Important note: this in the event listener refers to the Listener instance.

Client

Client(listener, req, res)

Public Properties:

  • listener

    The Listener instance this client belongs to.

  • connected

    Whether the client is connected

  • connections

    Number of times the client connected

Methods:

  • send(message)

    Sends a message to the client

  • broadcast(message)

    Sends a message to all other clients. Equivalent to Listener::broadcast(message, client.sessionId)

Protocol

One of the design goals is that you should be able to implement whatever protocol you desire without Socket.IO getting in the way. Socket.IO has a minimal, unobtrusive protocol layer. It consists of two parts:

  • Connection handshake

    This is required to simulate a full duplex socket with transports such as XHR Polling or Server-sent Events (which is a "one-way socket"). The basic idea is that the first message received from the server will be a JSON object that contains a session id that will be used for further communication exchanged between the client and the server.
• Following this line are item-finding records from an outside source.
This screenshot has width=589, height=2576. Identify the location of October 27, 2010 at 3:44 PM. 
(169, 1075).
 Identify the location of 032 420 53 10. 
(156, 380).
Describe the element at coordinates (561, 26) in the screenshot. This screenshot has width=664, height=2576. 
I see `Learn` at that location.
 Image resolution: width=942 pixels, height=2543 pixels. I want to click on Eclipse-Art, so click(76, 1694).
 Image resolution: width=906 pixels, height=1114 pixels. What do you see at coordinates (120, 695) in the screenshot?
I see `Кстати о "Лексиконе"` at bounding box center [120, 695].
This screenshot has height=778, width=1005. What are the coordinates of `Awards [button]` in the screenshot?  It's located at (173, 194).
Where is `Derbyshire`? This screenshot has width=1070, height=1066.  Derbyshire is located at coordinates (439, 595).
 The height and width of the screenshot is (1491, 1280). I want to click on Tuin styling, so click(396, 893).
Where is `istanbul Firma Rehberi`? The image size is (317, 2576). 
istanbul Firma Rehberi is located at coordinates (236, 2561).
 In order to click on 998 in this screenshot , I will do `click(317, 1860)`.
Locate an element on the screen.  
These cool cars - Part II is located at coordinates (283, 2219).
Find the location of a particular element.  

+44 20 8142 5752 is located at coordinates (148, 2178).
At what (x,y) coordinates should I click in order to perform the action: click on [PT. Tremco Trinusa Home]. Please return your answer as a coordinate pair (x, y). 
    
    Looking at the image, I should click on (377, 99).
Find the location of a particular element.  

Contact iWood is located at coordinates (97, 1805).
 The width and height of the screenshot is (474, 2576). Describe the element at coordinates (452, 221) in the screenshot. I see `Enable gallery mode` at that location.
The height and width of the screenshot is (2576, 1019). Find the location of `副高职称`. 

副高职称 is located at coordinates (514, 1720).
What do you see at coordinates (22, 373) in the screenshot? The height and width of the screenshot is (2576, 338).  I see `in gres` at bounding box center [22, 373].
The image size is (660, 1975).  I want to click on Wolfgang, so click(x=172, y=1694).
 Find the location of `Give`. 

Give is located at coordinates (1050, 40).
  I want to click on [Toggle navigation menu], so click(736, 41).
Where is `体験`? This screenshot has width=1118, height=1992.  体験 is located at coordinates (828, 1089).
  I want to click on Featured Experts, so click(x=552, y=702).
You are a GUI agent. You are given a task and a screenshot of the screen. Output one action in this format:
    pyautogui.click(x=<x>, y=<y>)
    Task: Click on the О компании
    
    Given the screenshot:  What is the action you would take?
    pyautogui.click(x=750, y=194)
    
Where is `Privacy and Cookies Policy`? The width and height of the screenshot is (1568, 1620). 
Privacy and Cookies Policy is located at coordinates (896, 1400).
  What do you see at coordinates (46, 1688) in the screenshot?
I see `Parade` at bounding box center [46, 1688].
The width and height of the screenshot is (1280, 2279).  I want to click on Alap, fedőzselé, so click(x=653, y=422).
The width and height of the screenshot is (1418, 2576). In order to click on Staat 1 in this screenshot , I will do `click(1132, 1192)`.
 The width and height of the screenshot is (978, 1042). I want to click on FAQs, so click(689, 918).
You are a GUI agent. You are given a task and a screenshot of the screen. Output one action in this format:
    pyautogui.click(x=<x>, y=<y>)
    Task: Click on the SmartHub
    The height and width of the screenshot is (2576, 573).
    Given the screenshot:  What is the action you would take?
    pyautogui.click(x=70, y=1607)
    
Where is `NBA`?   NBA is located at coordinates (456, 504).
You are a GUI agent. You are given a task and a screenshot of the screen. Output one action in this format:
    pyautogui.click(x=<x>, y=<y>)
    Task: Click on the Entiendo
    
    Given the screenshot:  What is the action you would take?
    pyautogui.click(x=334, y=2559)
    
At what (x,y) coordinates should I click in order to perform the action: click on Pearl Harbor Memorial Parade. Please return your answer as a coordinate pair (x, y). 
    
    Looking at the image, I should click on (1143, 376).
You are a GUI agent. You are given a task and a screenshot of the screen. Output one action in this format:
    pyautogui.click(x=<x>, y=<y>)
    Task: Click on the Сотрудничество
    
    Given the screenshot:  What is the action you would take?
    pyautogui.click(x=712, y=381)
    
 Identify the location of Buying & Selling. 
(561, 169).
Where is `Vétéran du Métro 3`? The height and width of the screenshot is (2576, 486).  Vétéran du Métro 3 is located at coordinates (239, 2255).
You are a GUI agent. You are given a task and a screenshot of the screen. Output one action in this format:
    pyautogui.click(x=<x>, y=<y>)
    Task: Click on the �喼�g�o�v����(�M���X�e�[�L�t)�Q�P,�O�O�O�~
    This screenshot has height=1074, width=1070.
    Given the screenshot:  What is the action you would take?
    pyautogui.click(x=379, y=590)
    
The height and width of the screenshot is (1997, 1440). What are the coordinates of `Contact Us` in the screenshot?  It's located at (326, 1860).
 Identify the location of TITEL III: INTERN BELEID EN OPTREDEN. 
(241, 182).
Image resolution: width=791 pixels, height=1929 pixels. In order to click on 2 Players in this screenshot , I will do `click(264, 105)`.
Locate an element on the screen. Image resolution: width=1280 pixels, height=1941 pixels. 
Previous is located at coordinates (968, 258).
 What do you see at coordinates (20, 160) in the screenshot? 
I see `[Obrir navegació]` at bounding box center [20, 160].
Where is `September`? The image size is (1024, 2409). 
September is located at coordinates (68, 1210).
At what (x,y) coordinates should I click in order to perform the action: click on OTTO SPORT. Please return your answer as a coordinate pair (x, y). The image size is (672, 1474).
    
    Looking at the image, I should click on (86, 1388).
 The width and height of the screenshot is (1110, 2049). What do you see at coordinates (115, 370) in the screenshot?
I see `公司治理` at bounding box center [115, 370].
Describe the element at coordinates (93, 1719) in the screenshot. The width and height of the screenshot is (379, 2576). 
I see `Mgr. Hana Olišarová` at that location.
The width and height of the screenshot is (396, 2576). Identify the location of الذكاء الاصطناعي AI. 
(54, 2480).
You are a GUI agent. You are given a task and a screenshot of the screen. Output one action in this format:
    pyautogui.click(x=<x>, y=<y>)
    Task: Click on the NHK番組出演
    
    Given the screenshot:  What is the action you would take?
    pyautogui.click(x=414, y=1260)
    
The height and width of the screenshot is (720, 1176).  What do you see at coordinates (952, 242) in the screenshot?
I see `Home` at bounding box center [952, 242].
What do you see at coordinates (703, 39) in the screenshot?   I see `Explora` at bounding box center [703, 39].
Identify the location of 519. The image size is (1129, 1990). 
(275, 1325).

    The concept of session also benefits naturally full-duplex WebSocket, in the event of an accidental disconnection and a quick reconnection. Messages that the server intends to deliver to the client are cached temporarily until the reconnection.

    The implementation of reconnection logic (potentially with retries) is left for the user.

  • Message batching

    In order to optimize the resources, messages are batched. In the event of the server trying to send multiple messages while the client is temporarily disconnected (ie: xhr polling), and messages are stacked, or messages being stacked prior to the handshake being successful, a JSON object containing a list (array) of messages is sent to the client.

Despite this extra layer, your messages are delivered unaltered to the different event listeners. You can JSON.stringify() objects, send XML, or maybe plain text.